→ Problem requirements: Update the data below so that each occurrence of "Viewport" reads "Window", leaving every other line as it is.

[Recorded data]
###

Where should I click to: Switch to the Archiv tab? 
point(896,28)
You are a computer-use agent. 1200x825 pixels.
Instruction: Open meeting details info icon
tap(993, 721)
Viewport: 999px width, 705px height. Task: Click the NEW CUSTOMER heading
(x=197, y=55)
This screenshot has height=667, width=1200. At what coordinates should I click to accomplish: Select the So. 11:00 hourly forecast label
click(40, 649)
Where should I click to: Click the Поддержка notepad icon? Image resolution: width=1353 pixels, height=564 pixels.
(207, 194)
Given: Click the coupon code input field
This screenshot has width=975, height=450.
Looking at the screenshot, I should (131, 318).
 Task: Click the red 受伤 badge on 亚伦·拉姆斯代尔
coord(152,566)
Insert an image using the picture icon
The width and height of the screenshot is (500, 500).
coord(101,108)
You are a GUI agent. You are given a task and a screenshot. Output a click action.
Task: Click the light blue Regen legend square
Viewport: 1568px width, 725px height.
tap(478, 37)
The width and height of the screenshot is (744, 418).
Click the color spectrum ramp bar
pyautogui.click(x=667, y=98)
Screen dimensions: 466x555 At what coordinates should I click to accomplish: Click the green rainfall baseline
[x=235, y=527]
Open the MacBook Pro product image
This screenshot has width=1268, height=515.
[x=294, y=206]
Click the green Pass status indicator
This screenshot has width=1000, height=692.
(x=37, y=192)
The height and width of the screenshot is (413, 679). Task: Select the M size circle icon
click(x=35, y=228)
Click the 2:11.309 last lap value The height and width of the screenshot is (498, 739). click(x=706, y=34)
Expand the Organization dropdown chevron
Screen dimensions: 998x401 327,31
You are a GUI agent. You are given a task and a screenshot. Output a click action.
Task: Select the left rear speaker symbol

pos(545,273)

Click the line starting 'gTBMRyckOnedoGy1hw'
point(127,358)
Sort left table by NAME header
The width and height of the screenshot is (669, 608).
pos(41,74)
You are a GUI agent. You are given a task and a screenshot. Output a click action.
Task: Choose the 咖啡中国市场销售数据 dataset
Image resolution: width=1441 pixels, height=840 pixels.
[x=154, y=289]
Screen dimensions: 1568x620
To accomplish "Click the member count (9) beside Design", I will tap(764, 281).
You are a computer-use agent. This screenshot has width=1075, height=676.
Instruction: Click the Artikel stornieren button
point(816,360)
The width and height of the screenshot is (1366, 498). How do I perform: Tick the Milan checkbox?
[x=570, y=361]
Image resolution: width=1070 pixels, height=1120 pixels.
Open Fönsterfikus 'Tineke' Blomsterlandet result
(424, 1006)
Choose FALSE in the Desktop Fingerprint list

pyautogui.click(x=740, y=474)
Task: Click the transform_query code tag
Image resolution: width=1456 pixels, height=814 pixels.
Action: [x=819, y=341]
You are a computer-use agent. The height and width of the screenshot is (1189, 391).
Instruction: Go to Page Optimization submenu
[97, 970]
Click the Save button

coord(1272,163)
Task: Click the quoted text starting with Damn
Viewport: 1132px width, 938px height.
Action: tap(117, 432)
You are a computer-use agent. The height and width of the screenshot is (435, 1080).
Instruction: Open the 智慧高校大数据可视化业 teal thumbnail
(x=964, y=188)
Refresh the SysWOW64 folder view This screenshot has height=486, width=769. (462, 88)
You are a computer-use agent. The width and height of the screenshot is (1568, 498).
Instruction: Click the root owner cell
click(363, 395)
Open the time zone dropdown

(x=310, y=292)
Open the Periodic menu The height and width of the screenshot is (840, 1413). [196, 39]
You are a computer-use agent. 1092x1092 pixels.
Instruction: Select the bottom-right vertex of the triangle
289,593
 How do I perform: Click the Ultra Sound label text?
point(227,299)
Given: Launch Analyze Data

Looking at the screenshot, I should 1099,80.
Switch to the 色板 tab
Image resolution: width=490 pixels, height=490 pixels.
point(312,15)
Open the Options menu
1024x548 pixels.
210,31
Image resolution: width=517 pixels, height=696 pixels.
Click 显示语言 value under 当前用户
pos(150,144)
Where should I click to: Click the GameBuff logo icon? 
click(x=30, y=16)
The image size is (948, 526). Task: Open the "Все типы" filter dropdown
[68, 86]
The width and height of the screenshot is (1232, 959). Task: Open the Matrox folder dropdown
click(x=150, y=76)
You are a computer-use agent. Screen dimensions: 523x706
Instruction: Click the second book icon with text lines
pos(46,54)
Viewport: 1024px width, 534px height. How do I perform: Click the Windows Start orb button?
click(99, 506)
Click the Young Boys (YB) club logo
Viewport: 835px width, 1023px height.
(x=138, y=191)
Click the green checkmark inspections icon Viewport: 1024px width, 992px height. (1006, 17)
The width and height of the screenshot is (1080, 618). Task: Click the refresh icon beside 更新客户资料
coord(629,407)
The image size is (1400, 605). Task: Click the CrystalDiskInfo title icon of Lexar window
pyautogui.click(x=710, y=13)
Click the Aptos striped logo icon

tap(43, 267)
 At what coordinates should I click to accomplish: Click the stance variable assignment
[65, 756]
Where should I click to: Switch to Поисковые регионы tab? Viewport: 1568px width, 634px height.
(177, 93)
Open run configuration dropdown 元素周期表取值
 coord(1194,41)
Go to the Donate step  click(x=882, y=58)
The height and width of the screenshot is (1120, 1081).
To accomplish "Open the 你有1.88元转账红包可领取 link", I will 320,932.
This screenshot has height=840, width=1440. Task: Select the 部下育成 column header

###

→ Answer to the problem:
Where should I click to: Switch to the Archiv tab? 
point(896,28)
You are a computer-use agent. 1200x825 pixels.
Instruction: Open meeting details info icon
tap(993, 721)
Window: 999px width, 705px height. Task: Click the NEW CUSTOMER heading
(x=197, y=55)
This screenshot has height=667, width=1200. At what coordinates should I click to accomplish: Select the So. 11:00 hourly forecast label
click(40, 649)
Where should I click to: Click the Поддержка notepad icon? Image resolution: width=1353 pixels, height=564 pixels.
(207, 194)
Given: Click the coupon code input field
This screenshot has width=975, height=450.
Looking at the screenshot, I should (131, 318).
 Task: Click the red 受伤 badge on 亚伦·拉姆斯代尔
coord(152,566)
Insert an image using the picture icon
The width and height of the screenshot is (500, 500).
coord(101,108)
You are a GUI agent. You are given a task and a screenshot. Output a click action.
Task: Click the light blue Regen legend square
Window: 1568px width, 725px height.
tap(478, 37)
The width and height of the screenshot is (744, 418).
Click the color spectrum ramp bar
pyautogui.click(x=667, y=98)
Screen dimensions: 466x555 At what coordinates should I click to accomplish: Click the green rainfall baseline
[x=235, y=527]
Open the MacBook Pro product image
This screenshot has width=1268, height=515.
[x=294, y=206]
Click the green Pass status indicator
This screenshot has width=1000, height=692.
(x=37, y=192)
The height and width of the screenshot is (413, 679). Task: Select the M size circle icon
click(x=35, y=228)
Click the 2:11.309 last lap value The height and width of the screenshot is (498, 739). click(x=706, y=34)
Expand the Organization dropdown chevron
Screen dimensions: 998x401 327,31
You are a GUI agent. You are given a task and a screenshot. Output a click action.
Task: Select the left rear speaker symbol

pos(545,273)

Click the line starting 'gTBMRyckOnedoGy1hw'
point(127,358)
Sort left table by NAME header
The width and height of the screenshot is (669, 608).
pos(41,74)
You are a GUI agent. You are given a task and a screenshot. Output a click action.
Task: Choose the 咖啡中国市场销售数据 dataset
Image resolution: width=1441 pixels, height=840 pixels.
[x=154, y=289]
Screen dimensions: 1568x620
To accomplish "Click the member count (9) beside Design", I will tap(764, 281).
You are a computer-use agent. This screenshot has width=1075, height=676.
Instruction: Click the Artikel stornieren button
point(816,360)
The width and height of the screenshot is (1366, 498). How do I perform: Tick the Milan checkbox?
[x=570, y=361]
Image resolution: width=1070 pixels, height=1120 pixels.
Open Fönsterfikus 'Tineke' Blomsterlandet result
(424, 1006)
Choose FALSE in the Desktop Fingerprint list

pyautogui.click(x=740, y=474)
Task: Click the transform_query code tag
Image resolution: width=1456 pixels, height=814 pixels.
Action: [x=819, y=341]
You are a computer-use agent. The height and width of the screenshot is (1189, 391).
Instruction: Go to Page Optimization submenu
[97, 970]
Click the Save button

coord(1272,163)
Task: Click the quoted text starting with Damn
Window: 1132px width, 938px height.
Action: tap(117, 432)
You are a computer-use agent. The height and width of the screenshot is (435, 1080).
Instruction: Open the 智慧高校大数据可视化业 teal thumbnail
(x=964, y=188)
Refresh the SysWOW64 folder view This screenshot has height=486, width=769. (462, 88)
You are a computer-use agent. The width and height of the screenshot is (1568, 498).
Instruction: Click the root owner cell
click(363, 395)
Open the time zone dropdown

(x=310, y=292)
Open the Periodic menu The height and width of the screenshot is (840, 1413). [196, 39]
You are a computer-use agent. 1092x1092 pixels.
Instruction: Select the bottom-right vertex of the triangle
289,593
 How do I perform: Click the Ultra Sound label text?
point(227,299)
Given: Launch Analyze Data

Looking at the screenshot, I should 1099,80.
Switch to the 色板 tab
Image resolution: width=490 pixels, height=490 pixels.
point(312,15)
Open the Options menu
1024x548 pixels.
210,31
Image resolution: width=517 pixels, height=696 pixels.
Click 显示语言 value under 当前用户
pos(150,144)
Where should I click to: Click the GameBuff logo icon? 
click(x=30, y=16)
The image size is (948, 526). Task: Open the "Все типы" filter dropdown
[68, 86]
The width and height of the screenshot is (1232, 959). Task: Open the Matrox folder dropdown
click(x=150, y=76)
You are a computer-use agent. Screen dimensions: 523x706
Instruction: Click the second book icon with text lines
pos(46,54)
Window: 1024px width, 534px height. How do I perform: Click the Windows Start orb button?
click(99, 506)
Click the Young Boys (YB) club logo
Window: 835px width, 1023px height.
(x=138, y=191)
Click the green checkmark inspections icon Window: 1024px width, 992px height. (1006, 17)
The width and height of the screenshot is (1080, 618). Task: Click the refresh icon beside 更新客户资料
coord(629,407)
The image size is (1400, 605). Task: Click the CrystalDiskInfo title icon of Lexar window
pyautogui.click(x=710, y=13)
Click the Aptos striped logo icon

tap(43, 267)
 At what coordinates should I click to accomplish: Click the stance variable assignment
[65, 756]
Where should I click to: Switch to Поисковые регионы tab? Window: 1568px width, 634px height.
(177, 93)
Open run configuration dropdown 元素周期表取值
 coord(1194,41)
Go to the Donate step  click(x=882, y=58)
The height and width of the screenshot is (1120, 1081).
To accomplish "Open the 你有1.88元转账红包可领取 link", I will 320,932.
This screenshot has height=840, width=1440. Task: Select the 部下育成 column header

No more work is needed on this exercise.